PÊCHE DE LOISIR, PÊCHE DE NON-DROIT ?

MER / Méditerranée : la promesse d’une pêche durable.

Parmi les obstacles rencontrés par les pêcheurs artisans de Méditerranée, la concurrence des amateurs n’est pas des moindres. Explications de Christian DECUGIS, pêcheur et ancien administrateur de la prud’homie de St-Raphaël.

Peut-on vraiment parler d’un impact de la pêche de loisir ?

Chaque année, les plaisanciers, pêcheurs du bord et chasseurs sous-marins capturent la même quantité que nous professionnels : 40 tonnes rien qu’entre Marseille et la frontière italienne. Les tailles minimales sont rarement respectées. Les bateaux des plaisanciers sont parfois équipés de matériels bien plus sophistiqués que les nôtres. Sur les rivages, les enfants ramassent puis jettent des animaux. J’ai même vu des poulpes et des murènes pourrir au soleil…

Certains revendent-ils leurs prises ?

Bien sûr. Ils les revendent sous le manteau à des restaurants et des particuliers : une concurrence déloyale. En rentrant au port, je me suis rendu compte que plusieurs pêcheurs à la canne étaient là tous les jours, systématiquement. Je comprends que le contexte économique oblige certains à trouver des manières de survivre, mais là il s’agit de braconnage.

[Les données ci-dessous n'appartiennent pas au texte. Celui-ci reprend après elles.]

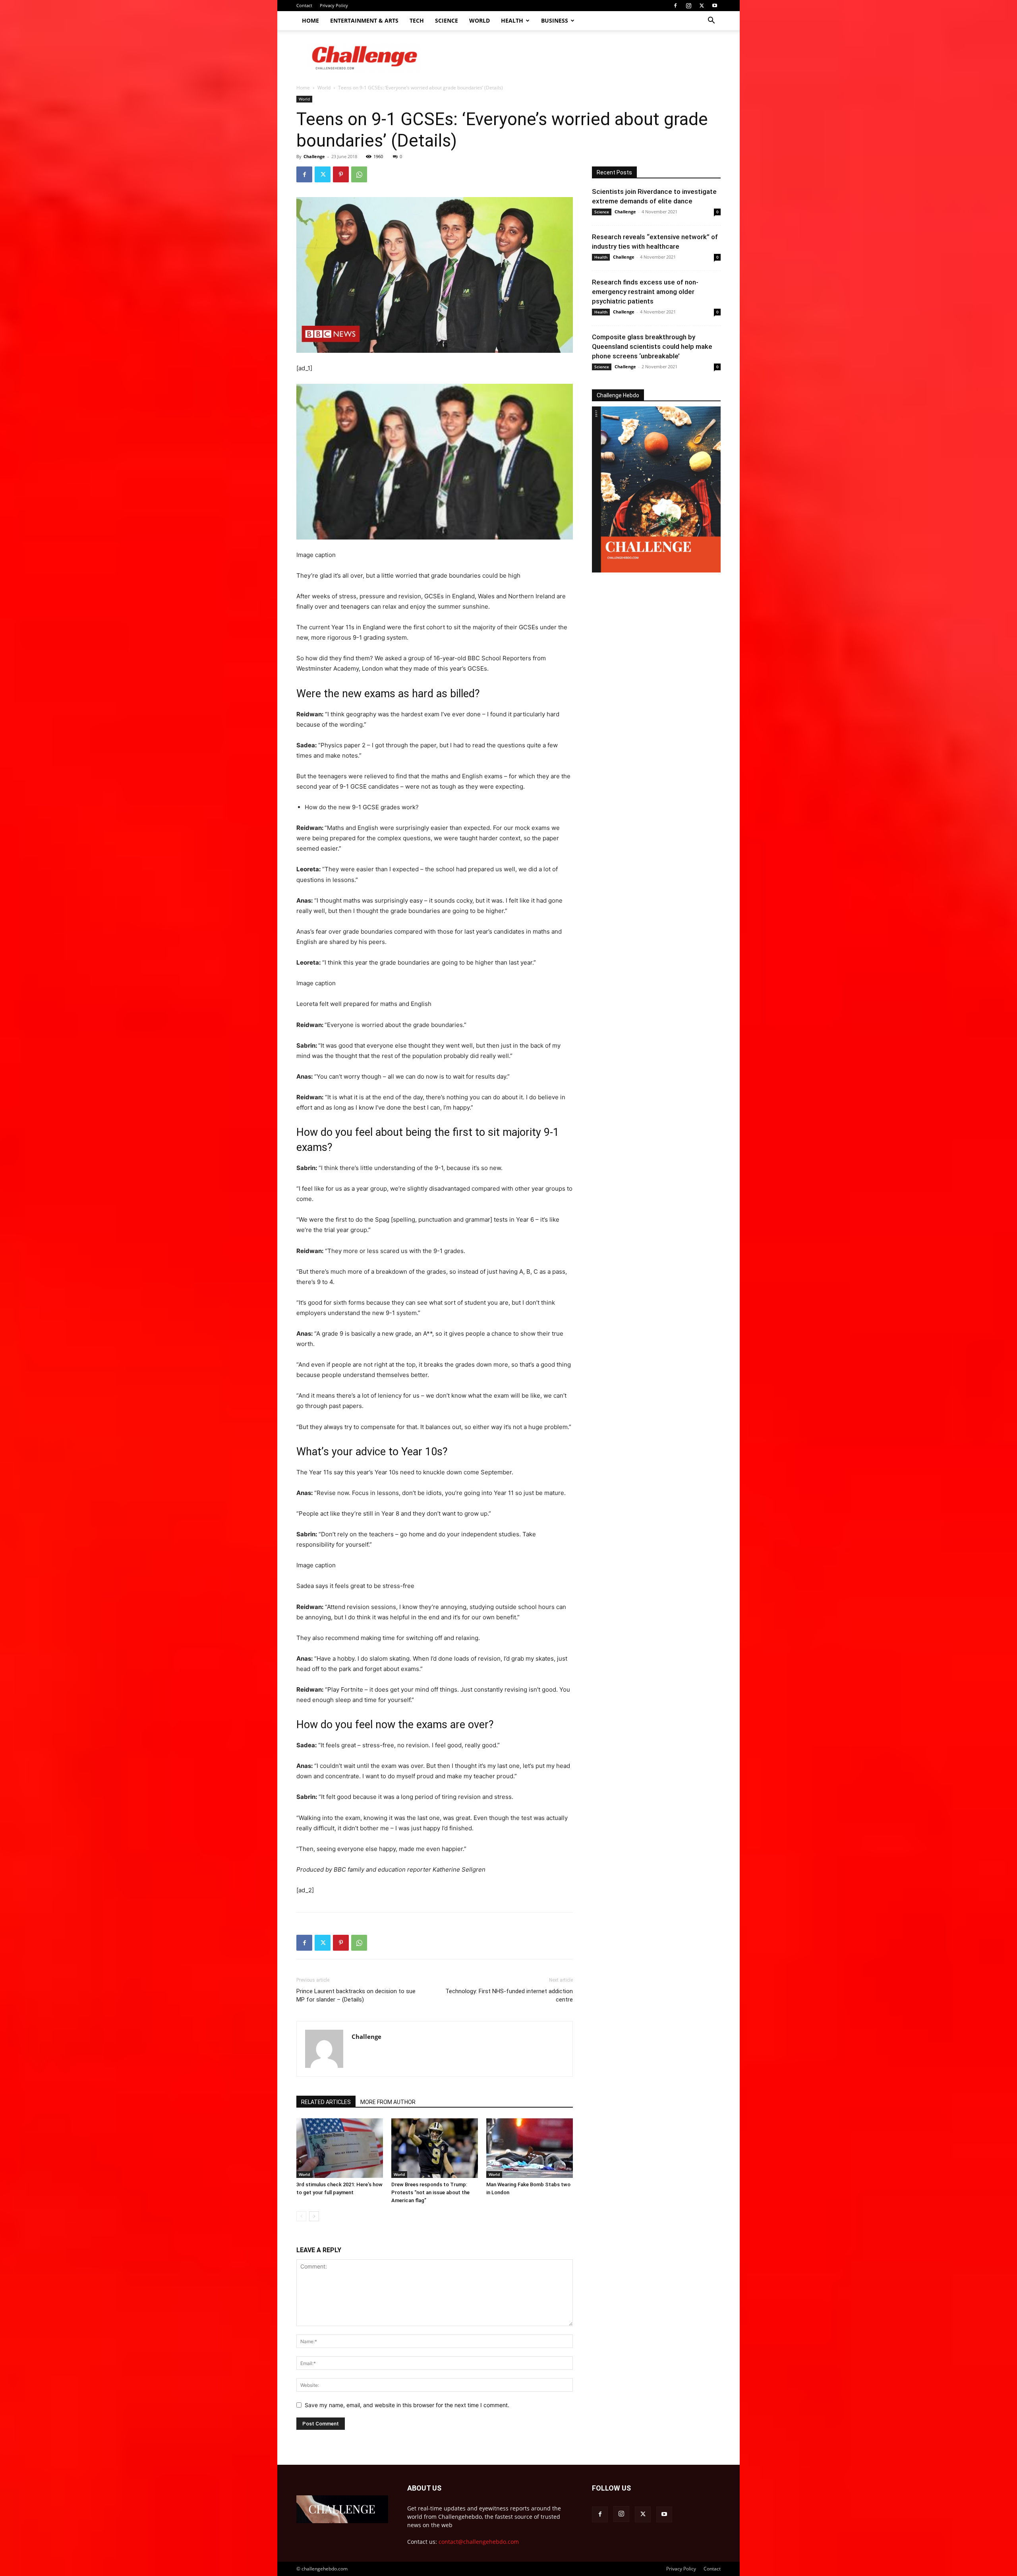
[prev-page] (301, 2216)
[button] (711, 21)
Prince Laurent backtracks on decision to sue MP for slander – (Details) (356, 1995)
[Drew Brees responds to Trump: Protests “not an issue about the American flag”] (434, 2148)
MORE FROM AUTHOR (388, 2102)
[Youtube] (715, 5)
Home (310, 20)
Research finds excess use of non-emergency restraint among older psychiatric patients (645, 291)
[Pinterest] (341, 174)
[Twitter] (702, 5)
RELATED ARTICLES (326, 2102)
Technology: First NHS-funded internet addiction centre (509, 1995)
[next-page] (314, 2216)
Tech (417, 20)
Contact (304, 5)
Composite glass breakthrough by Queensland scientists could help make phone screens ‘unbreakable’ (652, 346)
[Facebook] (675, 5)
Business (554, 20)
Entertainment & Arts (364, 20)
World (479, 20)
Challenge (314, 156)
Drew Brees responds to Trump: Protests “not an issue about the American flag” (430, 2192)
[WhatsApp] (359, 174)
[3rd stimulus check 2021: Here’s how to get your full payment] (339, 2148)
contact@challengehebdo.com (479, 2541)
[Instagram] (688, 5)
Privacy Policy (334, 5)
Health (512, 20)
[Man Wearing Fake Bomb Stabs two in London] (529, 2148)
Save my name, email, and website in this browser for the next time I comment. (407, 2405)
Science (446, 20)
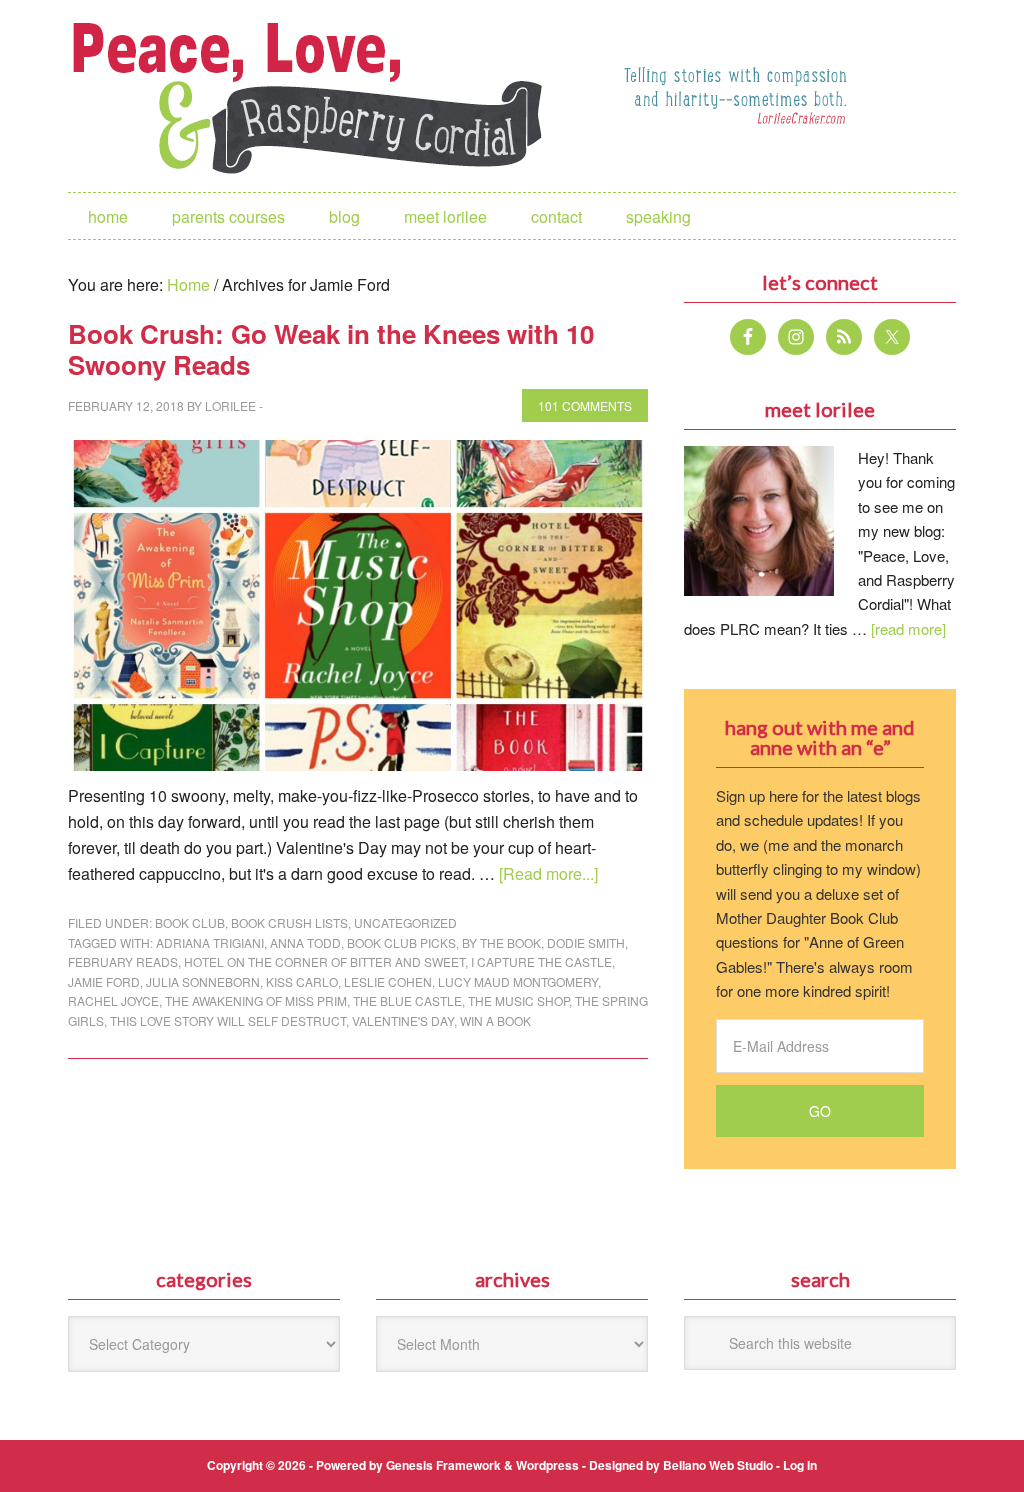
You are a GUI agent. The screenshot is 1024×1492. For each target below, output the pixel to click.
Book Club (190, 922)
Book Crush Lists (289, 922)
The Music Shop (518, 1000)
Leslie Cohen (388, 981)
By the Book (501, 942)
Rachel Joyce (113, 1000)
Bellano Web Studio (718, 1465)
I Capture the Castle (541, 961)
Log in (800, 1465)
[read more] (908, 628)
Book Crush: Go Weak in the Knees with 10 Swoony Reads (331, 349)
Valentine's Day (403, 1020)
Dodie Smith (586, 942)
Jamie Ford (104, 981)
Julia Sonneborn (203, 981)
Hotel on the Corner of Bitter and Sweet (324, 961)
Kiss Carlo (302, 981)
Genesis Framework (443, 1465)
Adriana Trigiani (210, 942)
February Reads (123, 961)
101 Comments (585, 405)
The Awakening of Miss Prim (256, 1000)
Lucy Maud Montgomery (518, 981)
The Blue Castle (407, 1000)
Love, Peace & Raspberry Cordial (318, 96)
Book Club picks (401, 942)
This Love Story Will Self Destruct (228, 1020)
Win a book (495, 1020)
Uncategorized (405, 922)
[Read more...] (548, 873)
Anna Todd (305, 942)
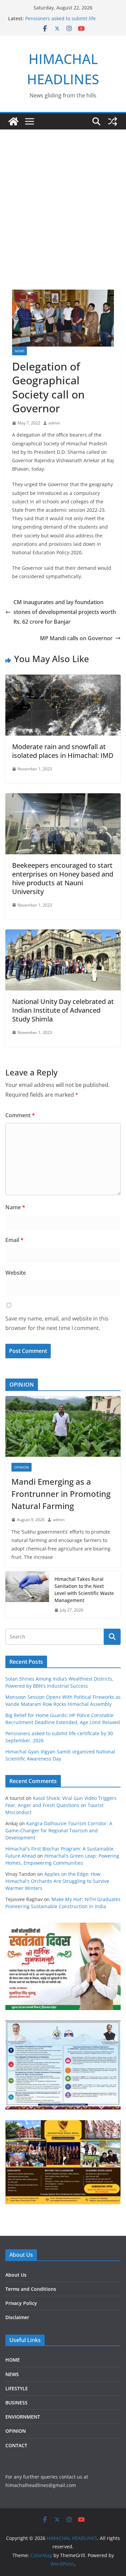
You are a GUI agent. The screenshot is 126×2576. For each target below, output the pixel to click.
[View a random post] (112, 121)
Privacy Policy (21, 2303)
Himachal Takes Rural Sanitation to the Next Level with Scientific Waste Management (84, 1589)
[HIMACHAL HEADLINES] (13, 121)
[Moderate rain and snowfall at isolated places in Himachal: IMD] (63, 679)
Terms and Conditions (30, 2289)
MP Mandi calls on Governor (76, 638)
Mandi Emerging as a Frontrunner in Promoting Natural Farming (61, 1493)
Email (14, 1240)
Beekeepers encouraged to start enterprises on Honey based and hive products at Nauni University (62, 878)
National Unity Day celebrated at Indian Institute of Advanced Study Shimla (63, 1010)
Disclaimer (17, 2317)
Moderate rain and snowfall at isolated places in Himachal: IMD (63, 751)
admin (54, 423)
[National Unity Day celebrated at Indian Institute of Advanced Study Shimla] (63, 934)
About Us (16, 2275)
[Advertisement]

Comment s’organise la surveillance ? Y a-t-il des sanctions ?

En théorie, ils s’exposent à de fortes amendes. En réalité, les Affaires maritimes et la gendarmerie n’ont pas les moyens de leurs ambitions : la surveillance coûte cher et les contrôles en mer sont peu nombreux. Notre prud’homie a organisé elle-même sa mission de surveillance. Un jour nous avons trouvé un filet dans la réserve du Cap-Roux, nous avons aussitôt téléphoné aux Affaires maritimes qui nous ont donné l’autorisation de le relever. Quelques pêcheurs à la canne ont aussi été avertis. Il faudrait sensibiliser le public en faisant circuler l’information, mais c’est difficile : il n’y a pas vraiment de clubs ni de responsables. Comme pour la chasse et la pêche en eau douce, un petit permis serait bienvenu.